Test example 3: testing of adsorption Properties of Metal-organic framework materials
The metal-organic framework materials prepared in the examples and comparative examples of the present application were dried under reduced pressure at a temperature of 110 ℃ and a pressure of 0.1atm for 6 hours to perform drying, and then tested for water vapor adsorption performance.
FIGS. 6 to 9 are water vapor adsorption curves, i.e., water vapor absorption (wt.%) as a function of relative pressure P/P, of tests on metal-organic framework materials prepared in examples and comparative examples of the present application0Wherein P refers to the steam pressure at any time during the test, P0The saturated vapor pressure at a certain temperature (298K in this test example, the saturated vapor pressure is P)03.169kPa), the test was performed in a closed environment, the real-time humidity was P, the ambient humidity was independent of the test (ambient humidity was 65% RH); the manufacturer of the water vapor adsorption instrument is Mackebair, and the model is BELSORP-max.
As can be seen from fig. 6 to 9:
(1) compared with the metal-organic framework material prepared by the comparative example of the application, the metal-organic framework material prepared by the embodiment of the application has larger adsorption amount of water vapor, which indicates that the metal-organic framework material prepared by the embodiment of the application has larger specific surface area and stronger adsorption capacity, because the metal-organic framework material prepared by the embodiment of the application has higher crystallinity and fewer crystal defects, the metal-organic framework material prepared by the embodiment of the application has higher crystal quality, and the conclusion of XRD test is met;
(2) since the metal-organic framework material prepared in the examples of the present application has higher purity and the metal-organic framework material does not contain unreacted recrystallization impurities of at least bidentate organic ligands, a cleaning process is not required before performing the water vapor adsorption test, but the metal-organic framework material of the comparative examples of the present application requires a plurality of cleaning processes to remove impurities before performing the water vapor adsorption test.

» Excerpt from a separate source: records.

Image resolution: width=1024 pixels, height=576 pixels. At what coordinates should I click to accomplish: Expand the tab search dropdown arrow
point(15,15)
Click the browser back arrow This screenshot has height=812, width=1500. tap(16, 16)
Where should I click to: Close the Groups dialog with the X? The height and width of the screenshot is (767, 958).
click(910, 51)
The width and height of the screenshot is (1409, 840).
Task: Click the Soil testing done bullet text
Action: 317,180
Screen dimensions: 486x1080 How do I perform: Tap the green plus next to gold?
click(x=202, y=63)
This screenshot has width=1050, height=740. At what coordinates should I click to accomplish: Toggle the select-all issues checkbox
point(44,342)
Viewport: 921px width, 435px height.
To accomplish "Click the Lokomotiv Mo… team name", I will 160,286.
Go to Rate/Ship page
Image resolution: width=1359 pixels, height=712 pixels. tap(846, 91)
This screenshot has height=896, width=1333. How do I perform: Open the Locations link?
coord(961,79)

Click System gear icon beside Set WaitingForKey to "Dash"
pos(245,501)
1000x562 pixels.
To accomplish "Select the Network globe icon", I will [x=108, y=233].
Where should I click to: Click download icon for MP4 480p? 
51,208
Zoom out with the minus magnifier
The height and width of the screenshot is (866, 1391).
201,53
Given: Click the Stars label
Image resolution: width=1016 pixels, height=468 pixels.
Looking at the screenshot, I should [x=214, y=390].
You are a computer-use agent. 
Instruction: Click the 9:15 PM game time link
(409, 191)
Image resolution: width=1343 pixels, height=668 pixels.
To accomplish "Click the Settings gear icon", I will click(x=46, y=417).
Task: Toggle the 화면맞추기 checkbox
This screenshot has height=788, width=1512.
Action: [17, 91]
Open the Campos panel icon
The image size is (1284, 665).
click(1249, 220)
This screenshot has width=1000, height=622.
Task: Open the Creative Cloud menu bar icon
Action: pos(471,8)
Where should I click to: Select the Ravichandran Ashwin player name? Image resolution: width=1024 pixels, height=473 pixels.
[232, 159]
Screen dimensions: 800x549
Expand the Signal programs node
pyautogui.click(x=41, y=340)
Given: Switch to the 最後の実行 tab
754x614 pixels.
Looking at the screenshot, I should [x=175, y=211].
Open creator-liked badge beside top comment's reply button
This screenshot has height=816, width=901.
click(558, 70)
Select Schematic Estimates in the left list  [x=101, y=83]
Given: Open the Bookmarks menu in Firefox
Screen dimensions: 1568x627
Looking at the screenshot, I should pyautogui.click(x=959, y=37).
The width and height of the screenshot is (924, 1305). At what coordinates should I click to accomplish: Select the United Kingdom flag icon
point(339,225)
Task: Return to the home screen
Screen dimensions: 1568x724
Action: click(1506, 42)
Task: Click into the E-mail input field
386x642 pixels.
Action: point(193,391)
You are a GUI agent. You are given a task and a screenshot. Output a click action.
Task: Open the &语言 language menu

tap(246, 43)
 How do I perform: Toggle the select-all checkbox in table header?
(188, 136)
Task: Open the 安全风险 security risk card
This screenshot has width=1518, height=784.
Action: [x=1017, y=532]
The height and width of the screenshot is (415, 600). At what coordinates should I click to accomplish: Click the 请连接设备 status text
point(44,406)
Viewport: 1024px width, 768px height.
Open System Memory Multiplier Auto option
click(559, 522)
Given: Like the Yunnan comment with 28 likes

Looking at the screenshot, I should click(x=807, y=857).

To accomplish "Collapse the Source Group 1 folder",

The above description is only a preferred embodiment of the present application, and not intended to limit the scope of the present application, and all modifications and equivalents of the subject matter of the present application, which is conceived to be equivalent to the above description and the accompanying drawings, or to be directly/indirectly applied to other related arts, are intended to be included within the scope of the present application.